Problem statement.
Write out again the stretch of records from the line containing "You are a computer-use" through the line containing "Instruction: Open the User Documentation link", substituting "Release Notes" for "User Documentation" and leaving everything else the same.

Supplied entries.
--- Start ---

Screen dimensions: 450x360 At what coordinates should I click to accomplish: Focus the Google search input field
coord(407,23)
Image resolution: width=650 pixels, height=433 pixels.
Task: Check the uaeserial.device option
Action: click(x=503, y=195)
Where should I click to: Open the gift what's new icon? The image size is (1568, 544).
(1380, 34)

--- End ---
--- Start ---

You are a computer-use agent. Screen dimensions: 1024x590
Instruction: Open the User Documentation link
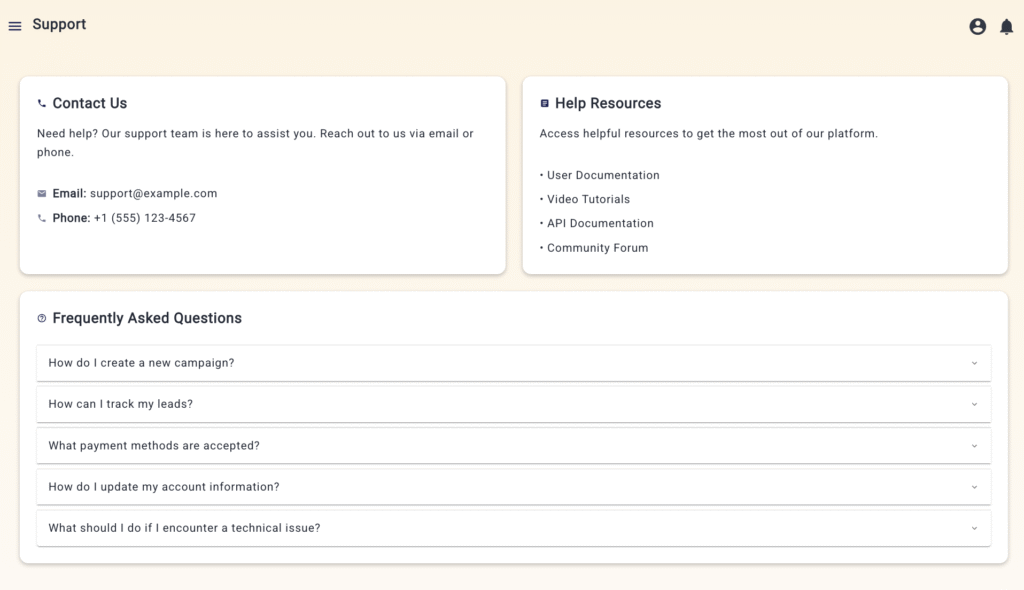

--- End ---

Result of the exercise.
You are a computer-use agent. Screen dimensions: 1024x590
Instruction: Open the Release Notes link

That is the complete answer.